After the first two storms, John Gramiccioni knew the severe flooding in front of his Kingston Road home, in Stoneleigh, was no fluke.
In the past, rain had caused some overflow in the Towson community, he said, but nothing like the knee-high deluges that started becoming a regular occurrence in 2015.
Kingston Road flooded five times that summer, as aging and overburdened storm drains overflowed and dumped water into a dip in Kingston Road, and into neighbors' driveways, yards and basements, Gramiccioni said.
Gramiccioni installed a $6,000 drainage system on his property to protect it from flooding. His neighbor, Hildegard Trapnell, said she spent $12,000 to refinish a flooded basement after water seeped in, soiled the carpet and damaged her knotty pine walls.
"People just can't keep putting money into repairs because of the inadequate drainage systems we have in this community," Gramiccioni said.
Now, after Stoneleigh residents spent more than two years negotiating with county officials for some relief, County Executive Kevin Kamenetz is proposing to spend $1 million in the coming fiscal year toward the preliminary design of a plan to end the flooding, though actual relief could be years away.
A study of flooding in Stoneleigh and nearby Anneslie that Baltimore County Department of Public Works officials completed in 2015, suggests three options for Stoneleigh. Each calls for the county to replace and reroute storm drain pipes at a cost of $3.5 million to $5 million, according to public works spokeswoman Lauren Watley.
County officials estimate that storm drain improvements in the Kingston Road area will take two years at a minimum and potentially up to five years to complete, Watley said last fall.
Public works officials prefer the option that calls for building about 1,500 feet of new drain from Kingston Road to Regester Avenue and past Murdock Road, according to Watley. This would alleviate a jam where two 18-inch pipes converge into one pipe that leads out to Kingston Road.
"The new line would increase capacity and address the existing flooding problems," Watley said in a May 4 email.
However, the project would require county officials to acquire rights-of-way to uncover existing drainage systems buried under private homes as well as relocate utilities.
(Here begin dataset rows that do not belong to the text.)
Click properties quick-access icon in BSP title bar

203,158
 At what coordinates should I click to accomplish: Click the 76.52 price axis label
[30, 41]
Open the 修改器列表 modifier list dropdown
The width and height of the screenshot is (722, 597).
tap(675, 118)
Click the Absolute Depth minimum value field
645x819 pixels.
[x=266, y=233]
Aging storm drains in the Kingston Road area are inconsistent with current practices. Watley said May 4. Stoneleigh, which was built in the 1920s, has smaller pipes than those installed today. Additionally, county officials are unsure of the location of all the existing pipes because the developer never passed along that information, Watley said.
'It gives in'
Members of the Stoneleigh Community Association began their push for county assistance in 2015. In October of that year, they pleaded their case to county officials through a presentation they made to the Planning Board. Stoneleigh's drainage systems were outdated, they said, and drastically needed to be replaced before they caused even more damage to the mature community.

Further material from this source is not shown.